Convert every line of the listing below into a JSON list of strings, one string per line, leaving out blank lines.

....

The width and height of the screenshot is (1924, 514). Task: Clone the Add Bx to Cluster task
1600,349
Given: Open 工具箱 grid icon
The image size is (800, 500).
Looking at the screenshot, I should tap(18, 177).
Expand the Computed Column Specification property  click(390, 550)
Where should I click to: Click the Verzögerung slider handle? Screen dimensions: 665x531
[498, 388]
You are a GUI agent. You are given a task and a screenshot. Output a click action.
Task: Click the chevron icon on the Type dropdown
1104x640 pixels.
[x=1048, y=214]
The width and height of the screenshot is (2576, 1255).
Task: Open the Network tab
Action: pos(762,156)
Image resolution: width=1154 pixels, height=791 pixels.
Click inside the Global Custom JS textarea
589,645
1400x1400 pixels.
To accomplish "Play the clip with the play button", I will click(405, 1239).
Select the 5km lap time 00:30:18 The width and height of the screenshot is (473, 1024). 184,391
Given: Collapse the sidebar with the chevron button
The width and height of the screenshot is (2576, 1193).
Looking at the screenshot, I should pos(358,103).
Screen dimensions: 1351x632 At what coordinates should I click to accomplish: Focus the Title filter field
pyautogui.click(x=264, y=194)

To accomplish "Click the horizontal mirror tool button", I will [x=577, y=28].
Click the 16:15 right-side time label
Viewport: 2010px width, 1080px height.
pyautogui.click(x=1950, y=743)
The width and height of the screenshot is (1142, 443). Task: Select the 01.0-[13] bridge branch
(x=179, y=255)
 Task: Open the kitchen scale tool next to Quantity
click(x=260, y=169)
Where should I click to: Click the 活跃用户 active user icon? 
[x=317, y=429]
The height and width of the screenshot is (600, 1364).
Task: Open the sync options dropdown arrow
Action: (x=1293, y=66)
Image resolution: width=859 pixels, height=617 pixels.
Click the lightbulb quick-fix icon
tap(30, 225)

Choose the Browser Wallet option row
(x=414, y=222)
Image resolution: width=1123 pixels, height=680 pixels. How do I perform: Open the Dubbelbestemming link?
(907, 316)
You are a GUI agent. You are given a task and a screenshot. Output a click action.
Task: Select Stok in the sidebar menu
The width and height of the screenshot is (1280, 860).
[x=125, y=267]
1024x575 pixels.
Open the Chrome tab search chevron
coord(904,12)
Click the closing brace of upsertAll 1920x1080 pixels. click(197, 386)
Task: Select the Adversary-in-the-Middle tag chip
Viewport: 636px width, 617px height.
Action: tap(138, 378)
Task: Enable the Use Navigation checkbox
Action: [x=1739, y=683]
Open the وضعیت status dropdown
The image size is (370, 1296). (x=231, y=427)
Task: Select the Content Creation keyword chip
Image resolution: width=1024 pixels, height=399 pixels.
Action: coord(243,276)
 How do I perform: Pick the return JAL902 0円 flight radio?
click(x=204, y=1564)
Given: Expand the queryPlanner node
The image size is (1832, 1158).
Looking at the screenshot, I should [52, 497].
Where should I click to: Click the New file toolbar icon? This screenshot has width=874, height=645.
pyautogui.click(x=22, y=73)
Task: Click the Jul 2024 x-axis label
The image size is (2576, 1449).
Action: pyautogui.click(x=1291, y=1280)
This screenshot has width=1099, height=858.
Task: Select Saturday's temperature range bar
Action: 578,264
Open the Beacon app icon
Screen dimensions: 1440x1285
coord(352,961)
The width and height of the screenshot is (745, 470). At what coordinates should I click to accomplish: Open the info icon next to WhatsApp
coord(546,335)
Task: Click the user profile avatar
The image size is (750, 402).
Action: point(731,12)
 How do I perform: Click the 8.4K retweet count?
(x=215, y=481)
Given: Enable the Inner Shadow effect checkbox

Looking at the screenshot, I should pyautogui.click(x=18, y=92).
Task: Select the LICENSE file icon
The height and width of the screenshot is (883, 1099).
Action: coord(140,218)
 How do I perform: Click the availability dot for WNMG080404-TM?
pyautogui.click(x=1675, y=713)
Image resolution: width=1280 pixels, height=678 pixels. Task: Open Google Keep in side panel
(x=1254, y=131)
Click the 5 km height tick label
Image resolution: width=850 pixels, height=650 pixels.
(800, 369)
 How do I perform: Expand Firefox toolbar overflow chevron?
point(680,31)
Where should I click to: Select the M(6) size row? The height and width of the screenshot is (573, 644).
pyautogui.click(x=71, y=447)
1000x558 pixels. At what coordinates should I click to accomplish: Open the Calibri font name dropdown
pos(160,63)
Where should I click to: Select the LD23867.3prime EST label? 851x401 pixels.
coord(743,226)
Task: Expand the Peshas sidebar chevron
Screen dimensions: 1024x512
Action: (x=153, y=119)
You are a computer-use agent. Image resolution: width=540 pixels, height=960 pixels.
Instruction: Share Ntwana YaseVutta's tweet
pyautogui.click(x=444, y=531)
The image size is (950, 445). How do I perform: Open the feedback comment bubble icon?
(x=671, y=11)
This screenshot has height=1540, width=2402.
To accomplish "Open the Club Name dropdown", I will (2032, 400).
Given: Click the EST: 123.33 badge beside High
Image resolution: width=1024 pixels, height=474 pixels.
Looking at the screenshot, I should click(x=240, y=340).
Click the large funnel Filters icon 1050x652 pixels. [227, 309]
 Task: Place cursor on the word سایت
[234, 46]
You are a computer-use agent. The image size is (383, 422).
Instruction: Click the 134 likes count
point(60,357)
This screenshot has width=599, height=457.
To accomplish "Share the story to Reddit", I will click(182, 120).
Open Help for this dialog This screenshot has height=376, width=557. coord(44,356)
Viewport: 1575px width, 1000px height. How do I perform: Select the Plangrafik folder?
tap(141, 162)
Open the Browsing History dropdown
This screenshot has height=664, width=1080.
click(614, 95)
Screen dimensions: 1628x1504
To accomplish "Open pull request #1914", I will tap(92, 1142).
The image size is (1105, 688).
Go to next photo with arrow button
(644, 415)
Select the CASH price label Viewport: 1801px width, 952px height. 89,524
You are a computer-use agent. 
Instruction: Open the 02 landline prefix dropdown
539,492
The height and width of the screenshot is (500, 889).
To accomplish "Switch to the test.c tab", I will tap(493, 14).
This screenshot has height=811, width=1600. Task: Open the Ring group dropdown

....

• [RESULT FOR THIS EXERCISE]:
[
  "The width and height of the screenshot is (1924, 514). Task: Clone the Add Bx to Cluster task",
  "1600,349",
  "Given: Open 工具箱 grid icon",
  "The image size is (800, 500).",
  "Looking at the screenshot, I should tap(18, 177).",
  "Expand the Computed Column Specification property  click(390, 550)",
  "Where should I click to: Click the Verzögerung slider handle? Screen dimensions: 665x531",
  "[498, 388]",
  "You are a GUI agent. You are given a task and a screenshot. Output a click action.",
  "Task: Click the chevron icon on the Type dropdown",
  "1104x640 pixels.",
  "[x=1048, y=214]",
  "The width and height of the screenshot is (2576, 1255).",
  "Task: Open the Network tab",
  "Action: pos(762,156)",
  "Image resolution: width=1154 pixels, height=791 pixels.",
  "Click inside the Global Custom JS textarea",
  "589,645",
  "1400x1400 pixels.",
  "To accomplish \"Play the clip with the play button\", I will click(405, 1239).",
  "Select the 5km lap time 00:30:18 The width and height of the screenshot is (473, 1024). 184,391",
  "Given: Collapse the sidebar with the chevron button",
  "The width and height of the screenshot is (2576, 1193).",
  "Looking at the screenshot, I should pos(358,103).",
  "Screen dimensions: 1351x632 At what coordinates should I click to accomplish: Focus the Title filter field",
  "pyautogui.click(x=264, y=194)",
  "To accomplish \"Click the horizontal mirror tool button\", I will [x=577, y=28].",
  "Click the 16:15 right-side time label",
  "Viewport: 2010px width, 1080px height.",
  "pyautogui.click(x=1950, y=743)",
  "The width and height of the screenshot is (1142, 443). Task: Select the 01.0-[13] bridge branch",
  "(x=179, y=255)",
  " Task: Open the kitchen scale tool next to Quantity",
  "click(x=260, y=169)",
  "Where should I click to: Click the 活跃用户 active user icon? ",
  "[x=317, y=429]",
  "The height and width of the screenshot is (600, 1364).",
  "Task: Open the sync options dropdown arrow",
  "Action: (x=1293, y=66)",
  "Image resolution: width=859 pixels, height=617 pixels.",
  "Click the lightbulb quick-fix icon",
  "tap(30, 225)",
  "Choose the Browser Wallet option row",
  "(x=414, y=222)",
  "Image resolution: width=1123 pixels, height=680 pixels. How do I perform: Open the Dubbelbestemming link?",
  "(907, 316)",
  "You are a GUI agent. You are given a task and a screenshot. Output a click action.",
  "Task: Select Stok in the sidebar menu",
  "The width and height of the screenshot is (1280, 860).",
  "[x=125, y=267]",
  "1024x575 pixels.",
  "Open the Chrome tab search chevron",
  "coord(904,12)",
  "Click the closing brace of upsertAll 1920x1080 pixels. click(197, 386)",
  "Task: Select the Adversary-in-the-Middle tag chip",
  "Viewport: 636px width, 617px height.",
  "Action: tap(138, 378)",
  "Task: Enable the Use Navigation checkbox",
  "Action: [x=1739, y=683]",
  "Open the وضعیت status dropdown",
  "The image size is (370, 1296). (x=231, y=427)",
  "Task: Select the Content Creation keyword chip",
  "Image resolution: width=1024 pixels, height=399 pixels.",
  "Action: coord(243,276)",
  " How do I perform: Pick the return JAL902 0円 flight radio?",
  "click(x=204, y=1564)",
  "Given: Expand the queryPlanner node",
  "The image size is (1832, 1158).",
  "Looking at the screenshot, I should [52, 497].",
  "Where should I click to: Click the New file toolbar icon? This screenshot has width=874, height=645.",
  "pyautogui.click(x=22, y=73)",
  "Task: Click the Jul 2024 x-axis label",
  "The image size is (2576, 1449).",
  "Action: pyautogui.click(x=1291, y=1280)",
  "This screenshot has width=1099, height=858.",
  "Task: Select Saturday's temperature range bar",
  "Action: 578,264",
  "Open the Beacon app icon",
  "Screen dimensions: 1440x1285",
  "coord(352,961)",
  "The width and height of the screenshot is (745, 470). At what coordinates should I click to accomplish: Open the info icon next to WhatsApp",
  "coord(546,335)",
  "Task: Click the user profile avatar",
  "The image size is (750, 402).",
  "Action: point(731,12)",
  " How do I perform: Click the 8.4K retweet count?",
  "(x=215, y=481)",
  "Given: Enable the Inner Shadow effect checkbox",
  "Looking at the screenshot, I should pyautogui.click(x=18, y=92).",
  "Task: Select the LICENSE file icon",
  "The height and width of the screenshot is (883, 1099).",
  "Action: coord(140,218)",
  " How do I perform: Click the availability dot for WNMG080404-TM?",
  "pyautogui.click(x=1675, y=713)",
  "Image resolution: width=1280 pixels, height=678 pixels. Task: Open Google Keep in side panel",
  "(x=1254, y=131)",
  "Click the 5 km height tick label",
  "Image resolution: width=850 pixels, height=650 pixels.",
  "(800, 369)",
  " How do I perform: Expand Firefox toolbar overflow chevron?",
  "point(680,31)",
  "Where should I click to: Select the M(6) size row? The height and width of the screenshot is (573, 644).",
  "pyautogui.click(x=71, y=447)",
  "1000x558 pixels. At what coordinates should I click to accomplish: Open the Calibri font name dropdown",
  "pos(160,63)",
  "Where should I click to: Select the LD23867.3prime EST label? 851x401 pixels.",
  "coord(743,226)",
  "Task: Expand the Peshas sidebar chevron",
  "Screen dimensions: 1024x512",
  "Action: (x=153, y=119)",
  "You are a computer-use agent. Image resolution: width=540 pixels, height=960 pixels.",
  "Instruction: Share Ntwana YaseVutta's tweet",
  "pyautogui.click(x=444, y=531)",
  "The image size is (950, 445). How do I perform: Open the feedback comment bubble icon?",
  "(x=671, y=11)",
  "This screenshot has height=1540, width=2402.",
  "To accomplish \"Open the Club Name dropdown\", I will (2032, 400).",
  "Given: Click the EST: 123.33 badge beside High",
  "Image resolution: width=1024 pixels, height=474 pixels.",
  "Looking at the screenshot, I should click(x=240, y=340).",
  "Click the large funnel Filters icon 1050x652 pixels. [227, 309]",
  " Task: Place cursor on the word سایت",
  "[234, 46]",
  "You are a computer-use agent. The image size is (383, 422).",
  "Instruction: Click the 134 likes count",
  "point(60,357)",
  "This screenshot has width=599, height=457.",
  "To accomplish \"Share the story to Reddit\", I will click(182, 120).",
  "Open Help for this dialog This screenshot has height=376, width=557. coord(44,356)",
  "Viewport: 1575px width, 1000px height. How do I perform: Select the Plangrafik folder?",
  "tap(141, 162)",
  "Open the Browsing History dropdown",
  "This screenshot has height=664, width=1080.",
  "click(614, 95)",
  "Screen dimensions: 1628x1504",
  "To accomplish \"Open pull request #1914\", I will tap(92, 1142).",
  "The image size is (1105, 688).",
  "Go to next photo with arrow button",
  "(644, 415)",
  "Select the CASH price label Viewport: 1801px width, 952px height. 89,524",
  "You are a computer-use agent. ",
  "Instruction: Open the 02 landline prefix dropdown",
  "539,492",
  "The height and width of the screenshot is (500, 889).",
  "To accomplish \"Switch to the test.c tab\", I will tap(493, 14).",
  "This screenshot has height=811, width=1600. Task: Open the Ring group dropdown"
]